[Stored data]

────

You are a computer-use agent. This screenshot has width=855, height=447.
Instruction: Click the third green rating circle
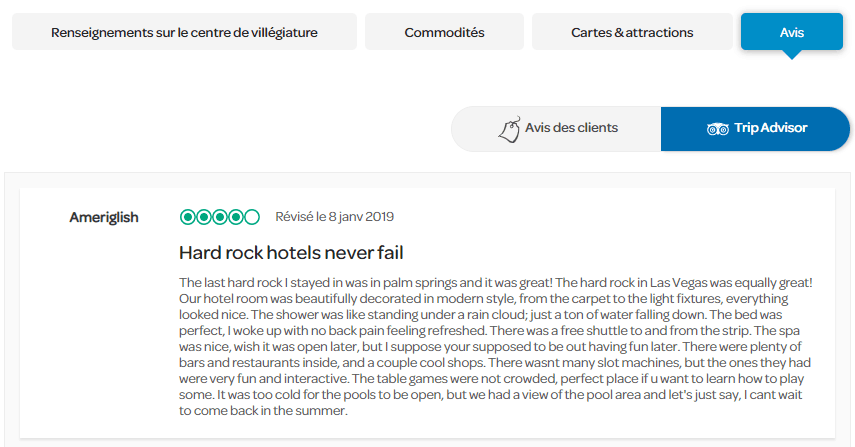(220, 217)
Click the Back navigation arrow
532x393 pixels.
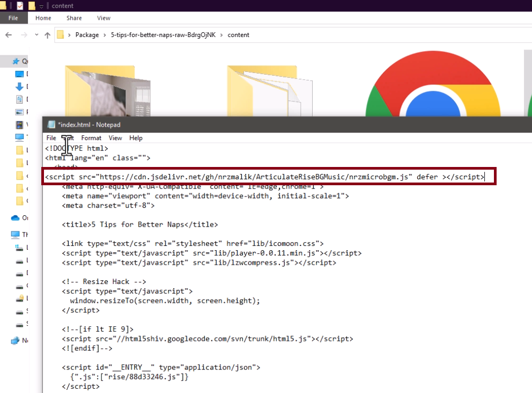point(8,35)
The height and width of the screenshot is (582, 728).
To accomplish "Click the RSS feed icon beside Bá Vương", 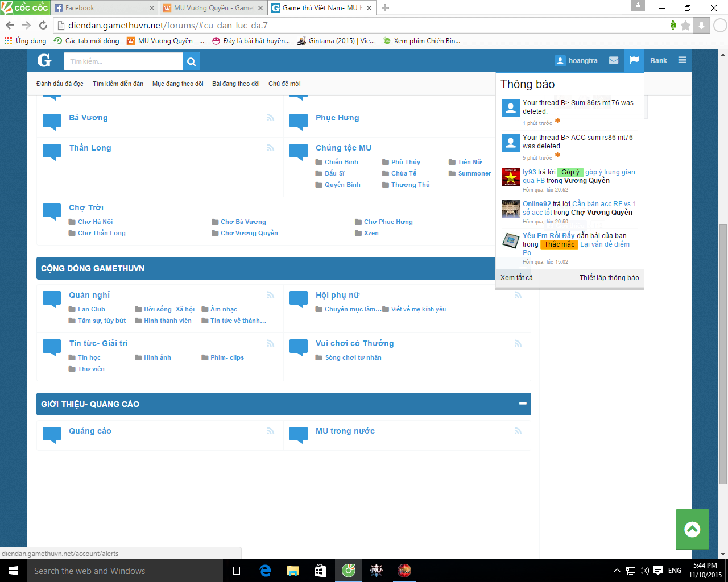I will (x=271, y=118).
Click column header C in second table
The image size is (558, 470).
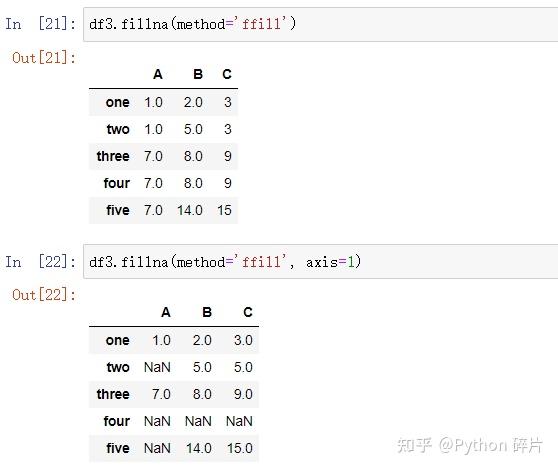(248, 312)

────

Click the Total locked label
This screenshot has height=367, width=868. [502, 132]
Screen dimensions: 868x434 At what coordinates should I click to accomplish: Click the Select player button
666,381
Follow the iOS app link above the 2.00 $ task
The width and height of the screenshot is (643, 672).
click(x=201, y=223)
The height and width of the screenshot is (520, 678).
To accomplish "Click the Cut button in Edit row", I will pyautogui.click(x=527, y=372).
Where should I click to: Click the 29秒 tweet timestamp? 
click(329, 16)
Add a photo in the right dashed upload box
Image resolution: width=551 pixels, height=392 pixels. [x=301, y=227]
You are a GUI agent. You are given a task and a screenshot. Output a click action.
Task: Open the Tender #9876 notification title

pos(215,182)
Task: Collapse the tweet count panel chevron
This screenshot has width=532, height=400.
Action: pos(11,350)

────

• YOUR TASK
Copy here each line of the preceding records with "agent" in it.

• RESULT OF THIS EXERCISE
You are a computer-use agent. This screenshot has width=855, height=447.
You are a GUI agent. You are given a task and a screenshot. Output a click action.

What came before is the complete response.